Remembering Cripple Creek

Friday, August 20, 2010

(Metropolitan Washington Council, AFL-CIO)


Some of the sharpest and most violent class struggles in American history were fought in the hard rock mining towns of the nineteenth-century West where workers and bosses fought with fists, bullets, and dynamite in the streets and mines. On a recent visit to Colorado, I stopped by Cripple Creek, a little town whose name is forever linked to one of the most brutal confrontations in American labor history. In 1902, after a decade of steadily increasing worker political, social and economic power in the state as miners organized, corporate mining interests in Colorado decided to crush the Western Federation of Miners, the strongest, largest and most militant miner’s union. In November of 1903, miners, infuriated by the mine owner’s labor violations and failure to live up to their agreements, struck for the eight-hour day. The strike involved some of the iconic names in American labor history, including “Big Bill” Haywood – who would soon help found the Industrial Workers of the World -- and tireless labor firebrand Mother Jones, who fought for unity among the strikers, persuading the northern miners to continue the struggle at a critical point in the strike. During the 1894 strike, then-Governor Davis Waite had called out the state militia to protect the coal miners and citizens of Cripple Creek from the mine owner’s private army, which had gotten out of control and were harassing local citizens. In 1904, however, Governor James Peabody sided decisively with the owners and sent in the National Guard on June 7 after an explosion at the Independence Depot. Company L of the National Guard, a detachment commanded by a mine manager, surrounded the miner’s union hall in nearby Victor, took up sniper positions on nearby rooftops, and began to fire into the union hall. Four miners were hit, and the men inside were forced to surrender.
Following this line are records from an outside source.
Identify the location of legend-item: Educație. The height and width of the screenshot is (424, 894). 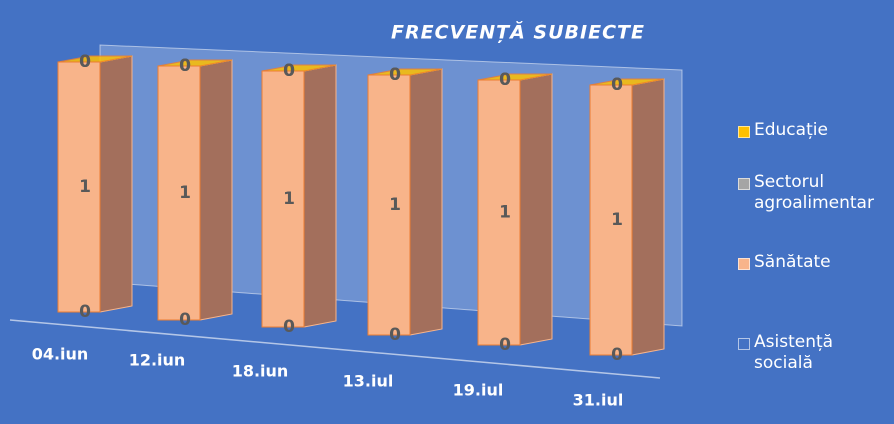
(816, 130).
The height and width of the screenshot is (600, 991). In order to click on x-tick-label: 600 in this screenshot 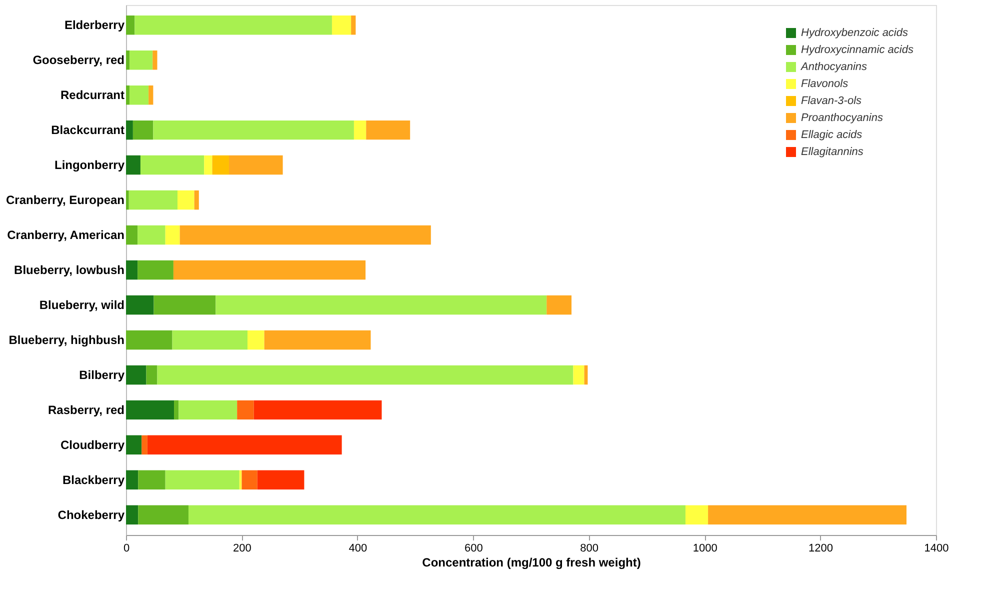, I will do `click(474, 548)`.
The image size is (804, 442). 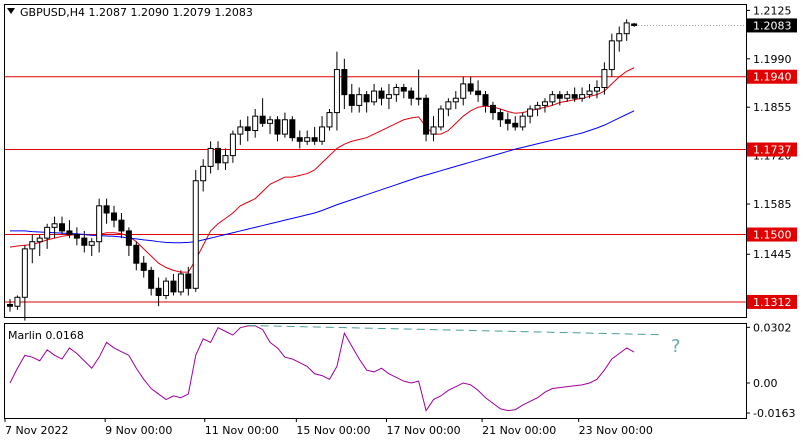 I want to click on down-triangle-icon, so click(x=11, y=11).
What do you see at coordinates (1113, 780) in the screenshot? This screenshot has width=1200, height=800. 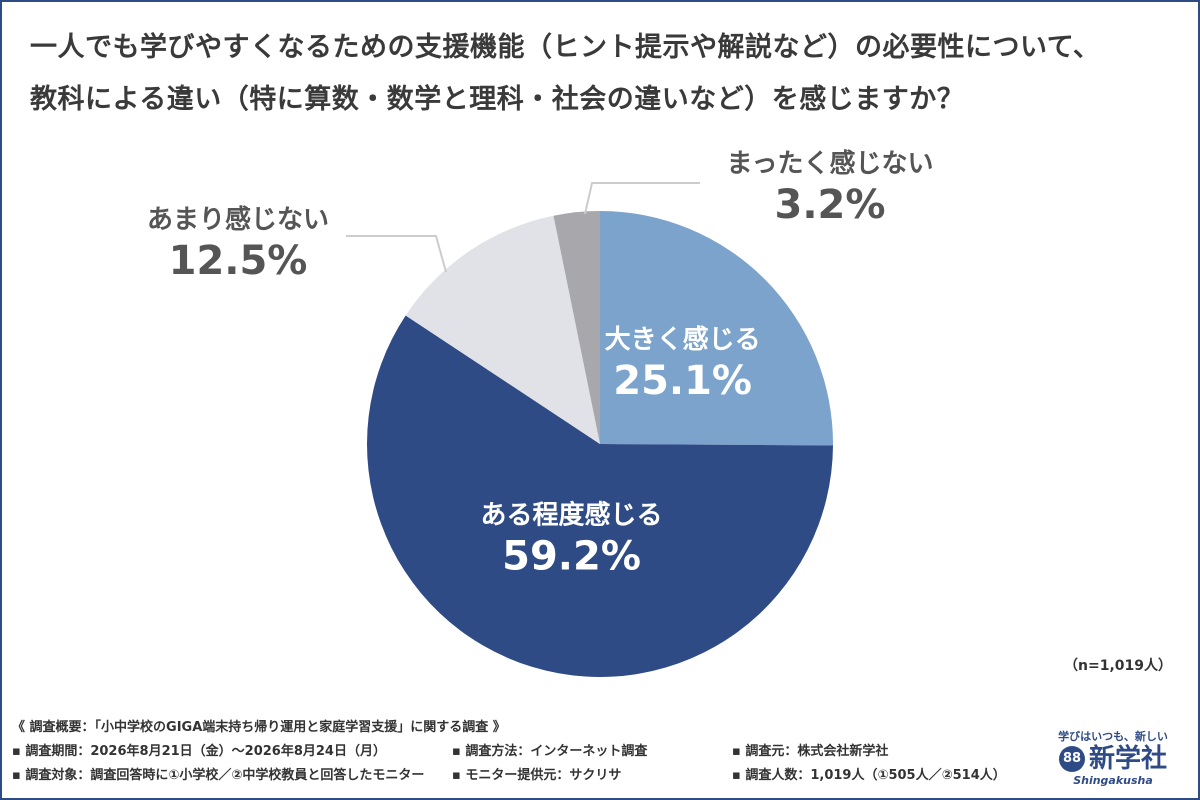 I see `logo-romanized: Shingakusha` at bounding box center [1113, 780].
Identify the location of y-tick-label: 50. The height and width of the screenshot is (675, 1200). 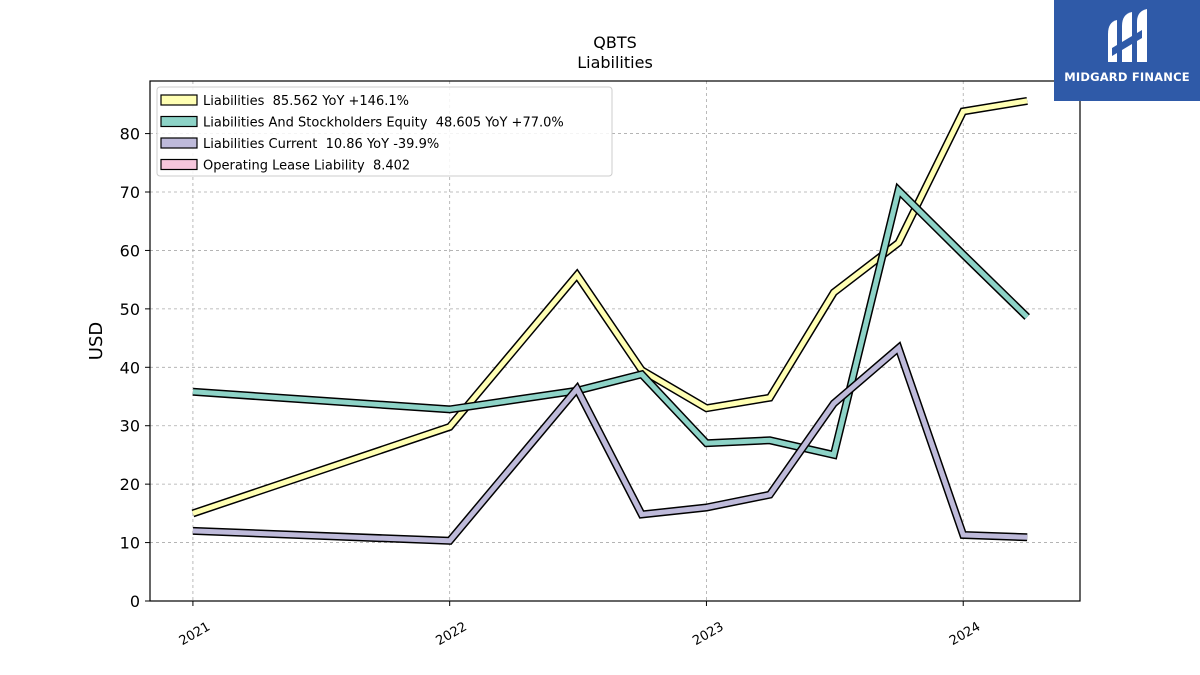
(130, 310).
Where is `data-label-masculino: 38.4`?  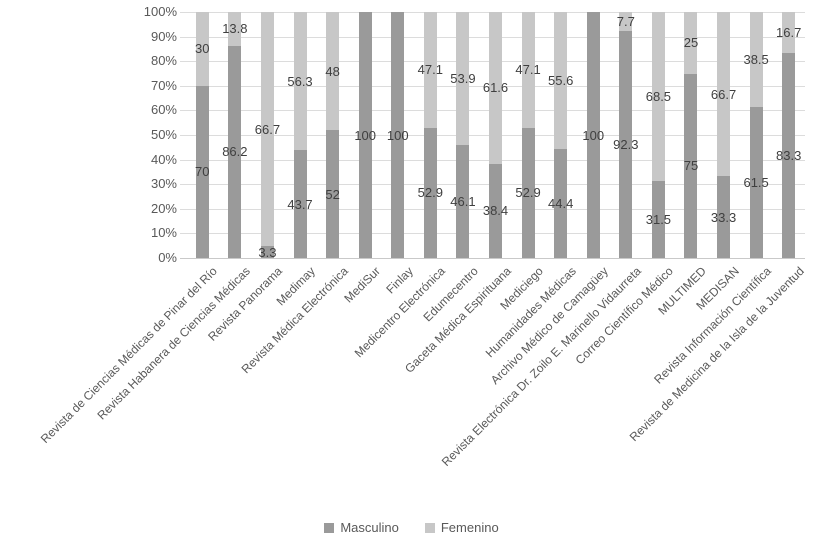 data-label-masculino: 38.4 is located at coordinates (496, 211).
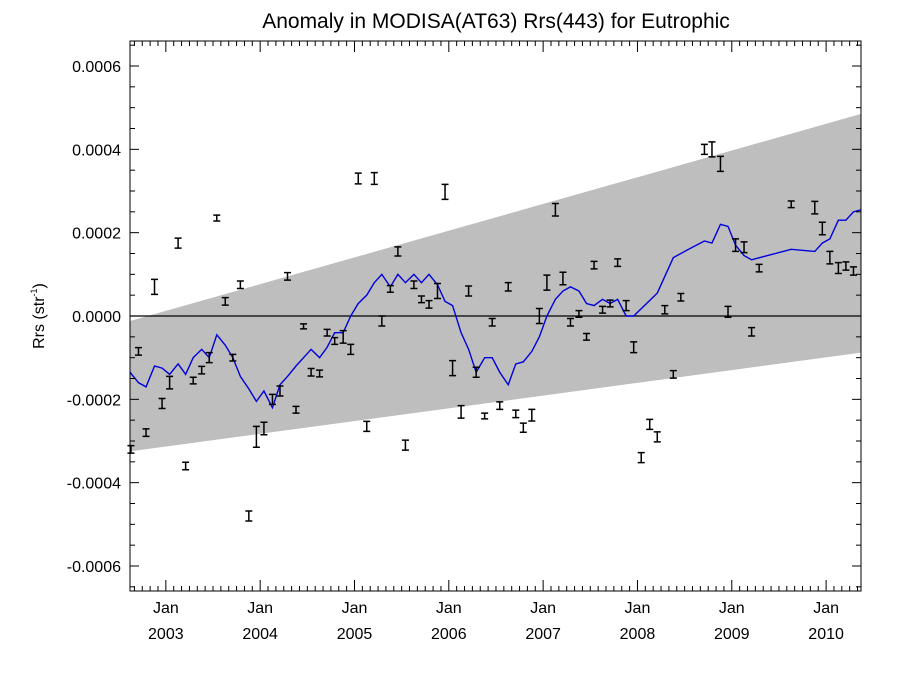 The width and height of the screenshot is (900, 675). Describe the element at coordinates (543, 634) in the screenshot. I see `x-tick-year-label: 2007` at that location.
In the ensuing days, union members were deported or loaded onto special trains and dumped across the state line and for all practical purposes the Western Federation of Miners had been destroyed in Colorado's mining camps. These days, Cripple Creek is known more for its casinos and though the miner’s union hall in Victor still stands, it’s empty and marked only with a For Sale sign. No monument or plaque memorializes the epic battles in either town and the museums barely mention workers at all, focusing instead on the tons of gold ore they painstakingly pulled from the now-quiet mountains.